If you have a field on Pricebook2
marked as an "external Id", and there are no duplicate values, then it is possible to accomplish this in a single loop and a single upsert1.
In general, the pattern would look something like this:
List<Account> accountsToUpsert = new List<Account>();
List<Account> children = new List<Account>();
for(<something>){
// Just trying to convey that all the external ids need to be unique
String externalId = 'myId' + i;
Account parent = new Account(Name = 'Parent-X', My_External_Id__c = externalId);
// This is what allows Salesforce to auto-relate the child record
// It must be an instance of the SObject with only the external Id populated)
Account child = new Account(Name = 'Child-X', Parent = new Account(My_External_Id__c = externalId));
// The other part is that the corresponding parent record needs to be inserted before
// the child record.
// Using two separate lists like this to achieve that isn't strictly necessary
// but it is easy/safe.
accountsToUpsert.add(parent);
children.add(child);
}
// The end result is that our list contains all of the parents first, then all of the
// children.
accountsToUpsert.addAll(children);
upsert accountsToUpsert My_External_Id__c;
If that's not an option for you, then there's no way to avoid needing to perform two dml (outside of the composite api) and two loops. It is possible to do most of the work in the first loop though.

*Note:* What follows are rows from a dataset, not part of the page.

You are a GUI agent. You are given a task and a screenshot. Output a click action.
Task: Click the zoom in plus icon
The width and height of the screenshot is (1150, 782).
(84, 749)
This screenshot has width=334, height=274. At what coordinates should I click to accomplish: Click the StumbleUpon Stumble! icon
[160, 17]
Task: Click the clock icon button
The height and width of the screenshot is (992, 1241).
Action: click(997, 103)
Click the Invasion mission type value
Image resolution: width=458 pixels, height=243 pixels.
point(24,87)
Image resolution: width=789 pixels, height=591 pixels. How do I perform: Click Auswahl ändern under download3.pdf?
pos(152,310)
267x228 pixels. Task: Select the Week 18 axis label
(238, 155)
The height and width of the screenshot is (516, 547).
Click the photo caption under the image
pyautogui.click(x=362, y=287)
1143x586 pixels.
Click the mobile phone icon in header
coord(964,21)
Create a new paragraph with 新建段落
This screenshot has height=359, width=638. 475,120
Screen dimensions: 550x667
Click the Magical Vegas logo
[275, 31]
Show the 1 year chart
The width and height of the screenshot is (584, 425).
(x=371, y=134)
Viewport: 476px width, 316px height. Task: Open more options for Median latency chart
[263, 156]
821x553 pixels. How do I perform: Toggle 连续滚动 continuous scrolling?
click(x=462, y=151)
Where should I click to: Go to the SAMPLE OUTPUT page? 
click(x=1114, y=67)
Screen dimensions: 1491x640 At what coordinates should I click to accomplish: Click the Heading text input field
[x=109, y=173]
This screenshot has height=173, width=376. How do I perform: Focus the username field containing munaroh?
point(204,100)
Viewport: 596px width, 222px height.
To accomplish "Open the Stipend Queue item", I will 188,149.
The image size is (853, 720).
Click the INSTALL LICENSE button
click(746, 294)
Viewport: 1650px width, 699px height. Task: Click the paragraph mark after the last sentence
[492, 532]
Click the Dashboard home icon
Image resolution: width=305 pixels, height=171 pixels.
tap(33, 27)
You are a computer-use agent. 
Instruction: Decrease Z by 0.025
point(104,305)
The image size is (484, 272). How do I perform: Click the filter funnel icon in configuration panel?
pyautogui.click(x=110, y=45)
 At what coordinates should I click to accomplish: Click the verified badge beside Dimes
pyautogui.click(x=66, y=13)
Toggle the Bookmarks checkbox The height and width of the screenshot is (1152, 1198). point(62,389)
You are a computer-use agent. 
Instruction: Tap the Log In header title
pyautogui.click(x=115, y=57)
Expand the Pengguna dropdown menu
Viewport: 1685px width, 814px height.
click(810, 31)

// The change here is that we have a map to help us keep track of which parents a
// child record should be related to
// The key of the map being an SObject means we need to be careful
Map<SObject, List<SObject>> parentKeyToChildrenMap = new Map<SObject, List<SObject>>();
List<Account> parentsList = new List<Account>();
List<Account> childrenList = new List<Account>();
for(<something>){
// Create the parent record like usual
Account parent = new Account(Name = 'Parent-X', field1__c = 'value1', field2__c = 'value2');
// The "key" account we use for the map should be something we can derive from
// the parent record alone.
// Because it's a key, it needs to be unique to the transaction (but it's not an
// issue if there's already a stored record with the same value(s) like it is
// when using an external id)
Account parentKey = new Account(Name = parent.Name);
Account child = new Account(Name = 'Child-X');
// The child records don't get added to the list in this loop
parentsList.add(parent);
// Standard map initialization
if(!parentKeyToChildrenMap.containsKey(parentKey)){
parentKeyToChildrenMap.put(parentKey, new List<Account>());
}
parentKeyToChildrenMap.get(parentKey).add(child);
}
// First upsert takes care of parents
upsert parentsList;
// Then we loop again to assign the parent ids that we now have
for(parent :parentsList){
// This is why it's important to be able to derive the key from the parent (and
// only the parent).
// We need to reconstruct it so we can get at the child records
// We can't just use the parent record itself, since it'll now have an Id
// (and thus results in a different hash)
Account key = new Account(Name = parent.Name);
for(child :parentKeyToChildrenMap.get(key)){
child.ParentId = parent.Id;
childrenList.add(child);
}
}
upsert chilrenList;
1: After some additional testing, this is possible for inserts, updates, and upserts. It's possible even if the parent and child records are of the same SObject. The catch here is that the parent and child records need to be in separate trigger "chunks" (triggered records are chunked into groups of 200, with the final chunk possibly containing fewer records. AllOrNone = false complicates that statement). This means that you cannot use a single DML statement for this if you have fewer than 200 parent records.
It's similar for different parent-child SObjects. The parent SObject needs to be DML'd before the child SObject. As long as your List<SObject>
contains all of the parent records first, then you add all of the child records, it should turn out fine. You can have fewer than 200 parent records if this is the case.